In publishing the Plan, Ireland became one of the first countries in Europe to develop a strategy to address pollinator decline and protect pollination services. The Plan was developed by a 15 member steering group and identifies 81 actions across five objectives. Sixty-eight governmental and non-governmental organisations came together to support the Plan when it was launched in September 2015. Since then, that number has increased. Responsibility for delivering the 81 actions has been shared out between the supporting organisations, who include: Department of Agriculture, Food & the Marine, Teagasc, Bord Bia, Northern Ireland Environment Agency, Heritage Council, Fáilte Ireland, Federation of Irish Beekeepers’ Associations, Iarnrod Eireann, National Trust, Tidy Towns, Ulster Farmers’ Union and Waterways Ireland.
The main objective of the Plan is to start making Ireland more pollinator friendly by taking actions on farmland, public land and private land. It’s about moving away from the ‘lawn and lollipop’ approach of short grass and occasional trees in many of our public parks. It’s about allowing wildflowers to grow along transport routes to create pollinator highways across Ireland. It’s about farmers allowing hedgerows to flower in spring, Tidy Towns groups considering pollinator friendly planting and making our gardens and schools pit-stops for busy bees. It is not about allowing all land to ‘go wild’ but rather taking small actions, where appropriate, to achieve a more sustainable balance.
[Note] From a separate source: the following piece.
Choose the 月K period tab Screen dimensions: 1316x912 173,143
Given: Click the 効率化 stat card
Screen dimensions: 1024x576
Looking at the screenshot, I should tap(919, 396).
Pollinator friendly guidelines are currently being developed for all sectors. These clearly outline lots of actions that can be taken to help implement the Pollinator Plan. Guidelines for local communities (e.g. Tidy Towns) and gardeners are already available on the website, with others to be added over the coming months (farmers, local councils, businesses). The Pollinator Plan is not just about protecting bees. It’s about protecting the livelihoods of farmers and growers who rely on their free pollinator service, and protecting our own ability to go into a supermarket and buy Irish fruit and vegetables at an affordable price. It’s about protecting the wild plants who depend on insect pollination. Those wild plants provide fruits, seeds and shelter for our birds and mammals, and habitats that enhance many other animal populations. In coming together to take action to protect pollinators, we not only make crop production more sustainable, but we help protect the general health of our environment.